Software takes part in almost everything we do, and yes, we do trust that it works. Yes, sometimes it fails and it drives us nuts, but in most cases, it does what we expect it to do. How have we learned to trust that software works? Through positive experiences with software that meets our expectations. And well-tested software avoids destroying customer experience, since customers never see the bugs — they get identified and fixed earlier in the development process.

Similarly, we are also learning to trust AI, which is increasingly being infused into software and apps that we use every day (although not yet at the scale of traditional software). But there are also plenty of examples of bad experiences with AI that compromise ethics, accountability, and inclusiveness and thus erode trust. For example, as we describe in No Testing Means No Trust In AI: Part 1, Compas is a machine-learning- (ML) and AI-infused application (AIIA) that judges in 12 US states use to help decide whether to allow defendants out on bail before trial and to help decide on the length of prison sentences. Researchers found that Compas often predicted Black defendants to be at a higher risk of recidivism than they actually were, while it often underestimated the risk that white defendants would reoffend.

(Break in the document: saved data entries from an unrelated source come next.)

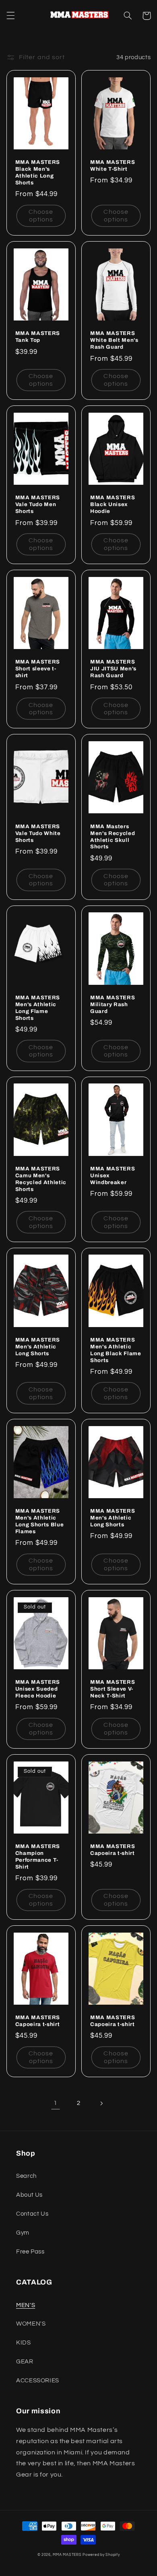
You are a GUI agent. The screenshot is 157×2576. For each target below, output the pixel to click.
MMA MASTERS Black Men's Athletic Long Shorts (37, 172)
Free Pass (30, 2252)
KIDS (23, 2343)
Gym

Losing trust in AIIAs is a high risk for AI-based innovation. The additional expectation we humans have of AI-infused applications is that, besides just working, we expect intelligent behavior: AIIAs must speak, listen, see, and understand. Forrester’s Data And Analytics Survey, 2022, shows that 73% of enterprises are implementing or have implemented AI/ML/deep learning in 2022, up from 67% in 2021, and testing those AI-infused applications thus becomes even more critical.

Testing AI Risk ChartThe consequences of not testing AIIAs enough loom even larger for applications in areas that impact life and safety (think self-driving cars and automated factories), cybersecurity, or strategic decision support. And as AI improves and we gradually reduce human intervention, testing AIIAs becomes even more critical.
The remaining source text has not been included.